Os números fazem parte do 1º Relatório do Ciclo de Monitoramento, divulgado pela ANPD com base no que está previsto na Lei Geral de Proteção de Dados (LGPD). De acordo com o Artigo 48 dessa legislação, empresas, repartições públicas e entidades são obrigadas a fazer um Comunicado de Incidentes de Segurança (CIS) à autarquia e ao titular das informações a possível ocorrência capaz de acarretar risco ou danos relevantes ao cidadão.

O levantamento mostra ainda a prevalência de incidentes de sequestro de dados nesses casos, também conhecido como ransomware. Quanto às atividades econômicas que efetuaram essas comunicações, destacam-se a administração pública e os setores de saúde, educação, financeiro e tecnologia da informação.

Para o advogado especializado em Direito Digital e Proteção de Dados, Alexander Coelho, o aumento no número de comunicados à ANPD é uma indicação significativa da crescente conscientização sobre a importância da segurança da informação. “Isso pode ser um sinal positivo de que empresas e entidades têm se tornado mais proativas na identificação e comunicação de possíveis violações, em conformidade com a LGPD”, avalia.

Na avaliação do especialista, esse resultado também pode sugerir um aumento real nos incidentes de segurança, o que exige uma análise mais detalhada para entender completamente suas causas. É possível considerá-lo como um indicativo de que os sistemas de informação estão, de fato, com ameaças cibernéticas crescentes.
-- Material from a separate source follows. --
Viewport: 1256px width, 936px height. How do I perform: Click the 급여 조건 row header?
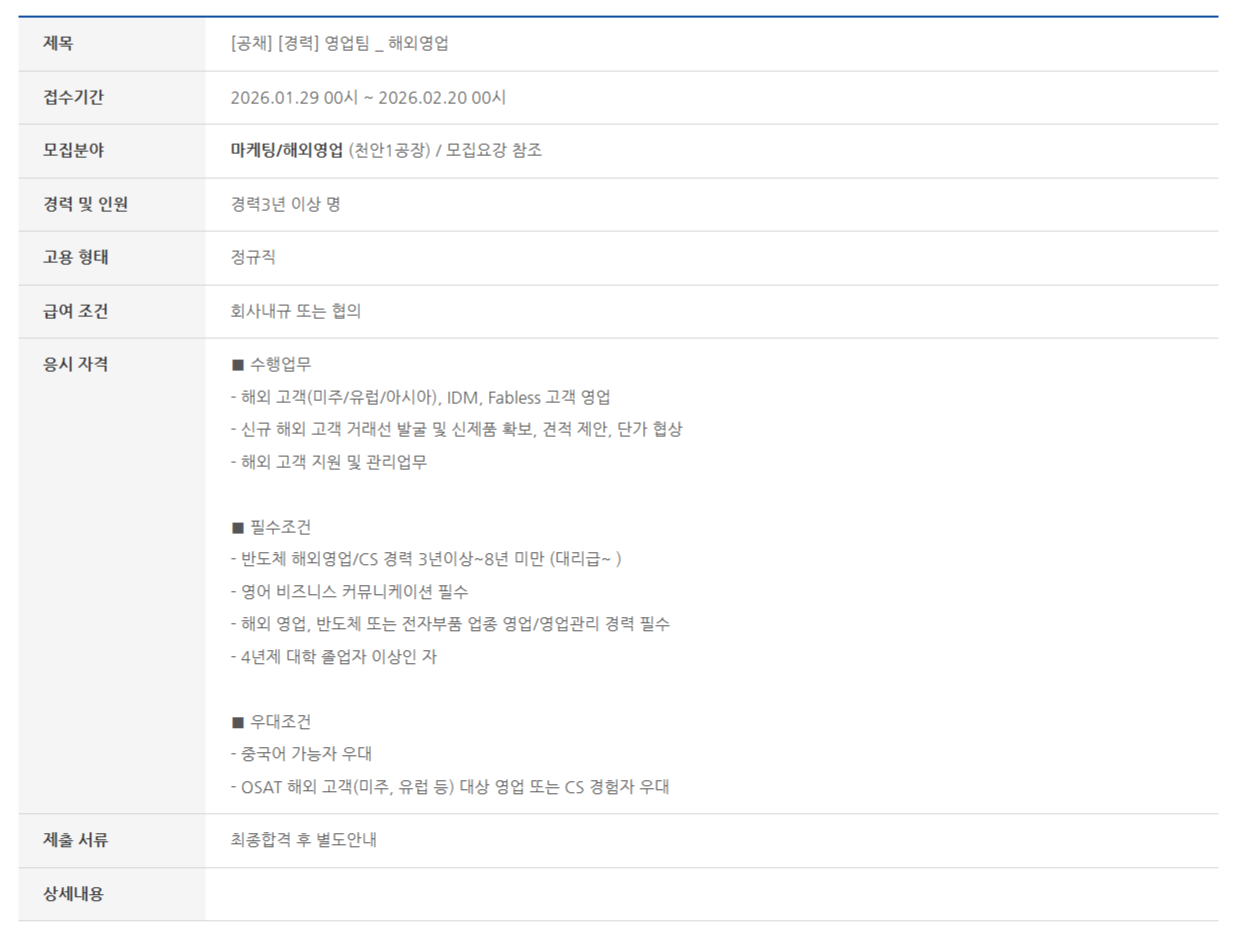(x=76, y=311)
“A prevalência de incidentes de ransomware é um exemplo claro da vulnerabilidade dos sistemas a ataques cibernéticos. Esses números reforçam a necessidade de investir em medidas robustas de segurança cibernética para mitigar riscos e proteger os dados pessoais”, reitera Coelho.

Adequação à LGPD
A alta na quantidade de CIS também pode ter sido um reflexo de um maior comprometimento das empresas em se adequar à LGPD, destaca o advogado. Com a obrigatoriedade da comunicação dos incidentes de segurança, o aumento dessas notificações pode indicar que as organizações têm levado mais a sério suas responsabilidades legais e os possíveis impactos à privacidade dos cidadãos.
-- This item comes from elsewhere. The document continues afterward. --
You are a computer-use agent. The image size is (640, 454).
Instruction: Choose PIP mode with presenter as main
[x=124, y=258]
“À medida que a conscientização sobre a LGPD e a segurança cibernética cresce, mais empresas podem descobrir incidentes que anteriormente passariam despercebidos. Além disso, as ameaças cibernéticas estão em constante evolução, o que pode levar a mais tentativas de ataques”, destaca o especialista. Para ele, é provável que o número de CIS continue a aumentar em 2023.

Como evitar as violações
Para evitar ao máximo possíveis violações e minimizar a necessidade de comunicações de incidentes, as empresas, administração pública e outros setores devem adotar medidas proativas. Coelho explica que isso inclui investir em soluções de segurança cibernética robustas, realizar avaliações regulares de vulnerabilidade, implementar treinamentos de conscientização para funcionários, adotar políticas de acesso a dados bem definidas e manter sistemas e software atualizados.
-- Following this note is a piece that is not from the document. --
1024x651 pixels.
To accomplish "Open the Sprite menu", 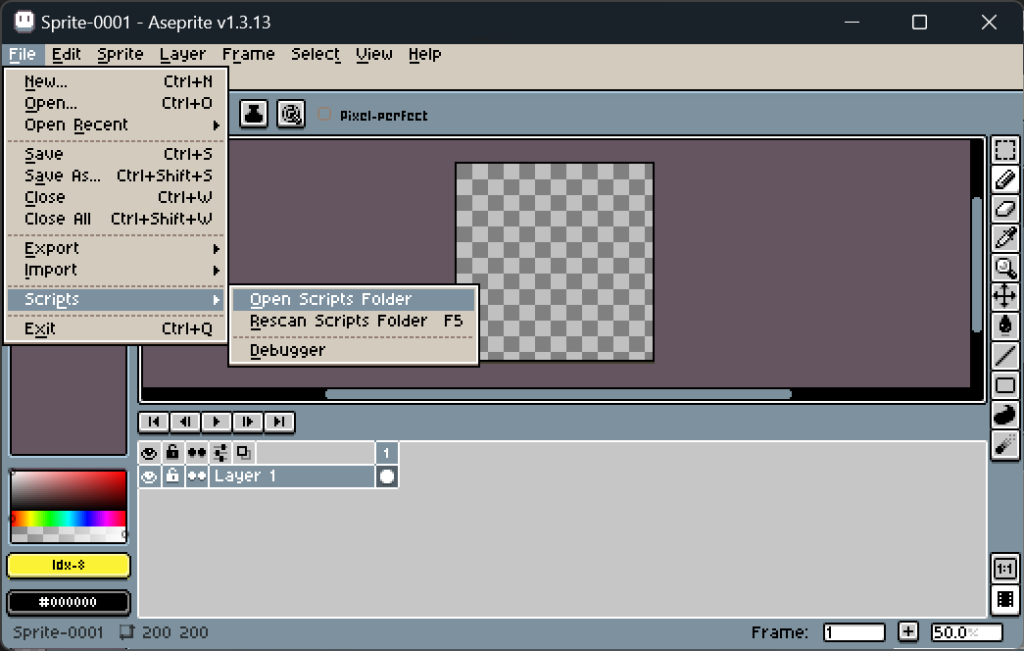I will pyautogui.click(x=120, y=54).
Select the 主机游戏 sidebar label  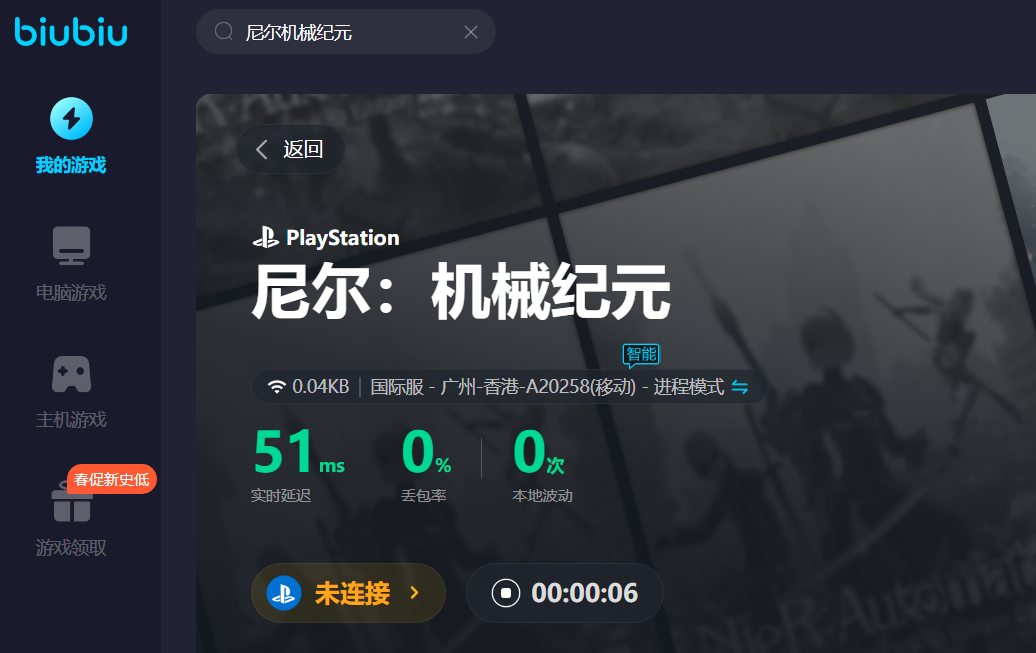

“É essencial adotar uma abordagem em camadas para a segurança cibernética. Isso inclui implementar firewalls robustos, sistemas de detecção e prevenção de intrusões, criptografia de dados, autenticação de dois fatores, backups regulares de dados, monitoramento constante de redes e sistemas, além de educar continuamente os funcionários sobre boas práticas de segurança e a importância do manuseio correto de dados pessoais. Além disso, a atualização regular de softwares é fundamental para corrigir eventuais vulnerabilidades conhecidas”, completa o advogado.

Sobre a fonte:
Alexander Coelho é sócio do escritório Godke Advogados e especializado em Direito Digital e Proteção de Dados. Possui certificações CIPM (Certified Information Privacy Manager) e CDPO (Certificação Data Protection Officer) pela IAPP (International Association of Privacy Professionals). É membro da Comissão de Privacidade e Proteção de Dados da OAB/São Paulo. Já atuou como DPO as a Service em empresas de grande porte com expertise em matérias concernentes às adequações à LGPD (Lei Geral de Proteção de Dados), Compliance Digital, Privacidade, Investigação à Fraudes Eletrônicas e Cibersegurança.